|Title||Arsenic removal by controlled biological iron oxidation reactions|
|Author(s)||Contreras, Paula Gonzalez; Dijkman, Henk; Vega, Silvia; Sánchez-Andrea, Irene; Weijma, Jan; Buisman, Cees|
|Source||In: IMPC 2016 - 28th International Mineral Processing Congress. - Canadian Institute of Mining, Metallurgy and Petroleum - ISBN 9781510859388 - p. 80 - 89.|
|Event||28th International Mineral Processing Congress, IMPC 2016, Quebec City, 2016-09-11/2016-09-15|
|Publication type||Contribution in proceedings|
|Keyword(s)||Arsenic precipitation - Biological oxidation - Iron biological conversions - Jarosite - Scorodite|
More than 20 years ago, Paques B.V. introduced innovative biotechnologies to recover metals and to remove sulfate from aqueous streams. These technologies find their origin in the exploration of microorganisms involved in the global sulfur cycle. Currently, several sulfur cycle biotechnologies are applied successfully at full-scale. The sulfur cycle is closely linked with the iron cycle, and also the latter offers opportunities for application of innovative biotechnology for the mining industry.

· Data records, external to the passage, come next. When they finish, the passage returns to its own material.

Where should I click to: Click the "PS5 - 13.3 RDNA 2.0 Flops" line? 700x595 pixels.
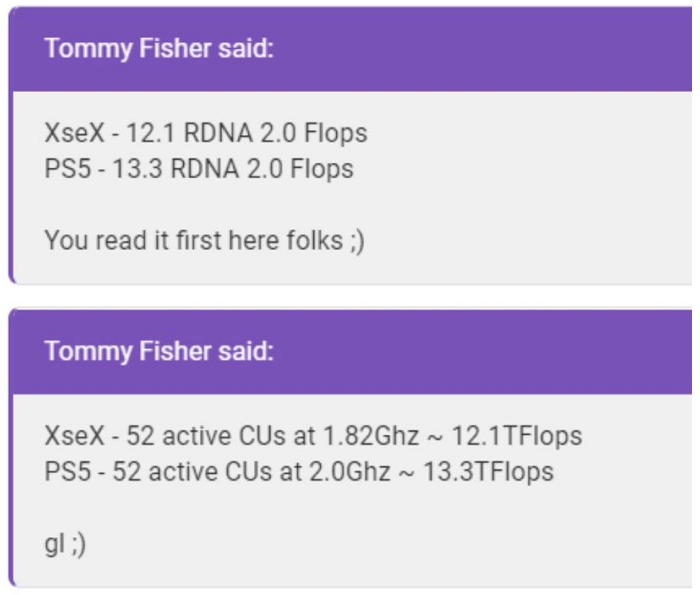tap(199, 168)
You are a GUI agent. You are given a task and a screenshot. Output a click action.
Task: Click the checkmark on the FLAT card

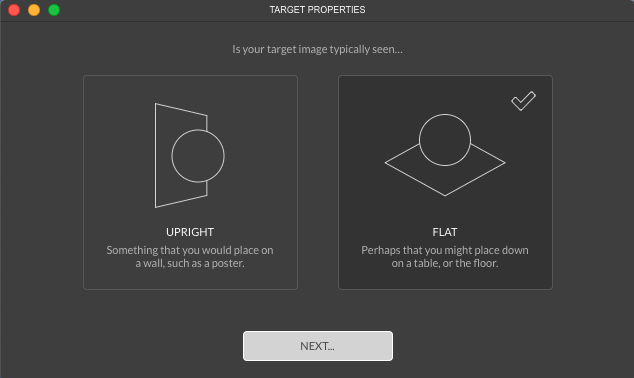[523, 101]
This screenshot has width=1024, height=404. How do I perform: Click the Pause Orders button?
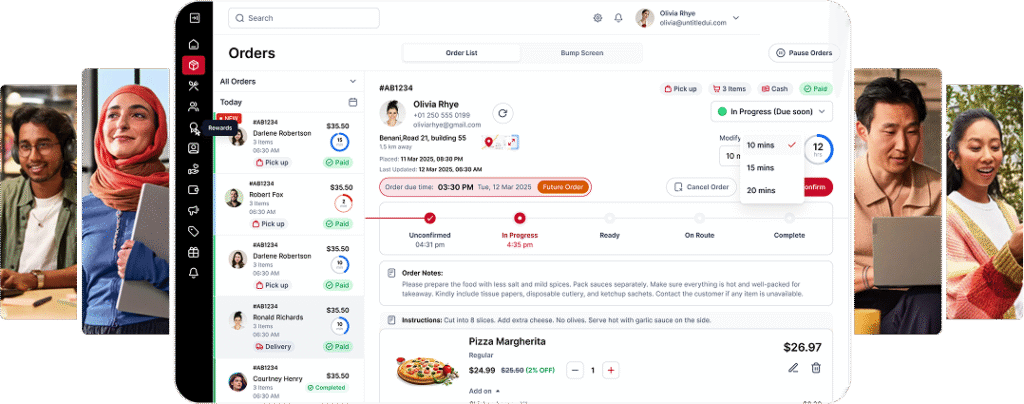point(804,53)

Microorganisms of the natural iron cycle carry out reactions that are not feasible by chemical methods such as ferrous iron oxidation with oxygen at pH below 4. Iron oxidation with oxygen can be conducted using microorganisms living at pH between 0.5 and 7 and at temperatures between 0 and 95ºC. Remarkably these microorganisms can also carry out arsenite oxidation at similar acidic conditions and high temperatures. Making use of the extreme features of these microorganisms, Paques and Wageningen University have developed a biological process to precipitate arsenic as scorodite. This biological formation of scorodite is a novel combination of biological oxidation and biocrystallization. Depending on the level of saturation, biological oxidation rates and operational conditions, we could control the formation of the iron precipitates such as jarosite and scorodite. Currently new microorganisms have been harvested from hot springs and rock acid mine drainage to foster the growth of specialized microbial communities with potential high iron and arsenic oxidation capacities and higher resistance to other metals. In our paper we address the ongoing research and development of the bioscorodite process.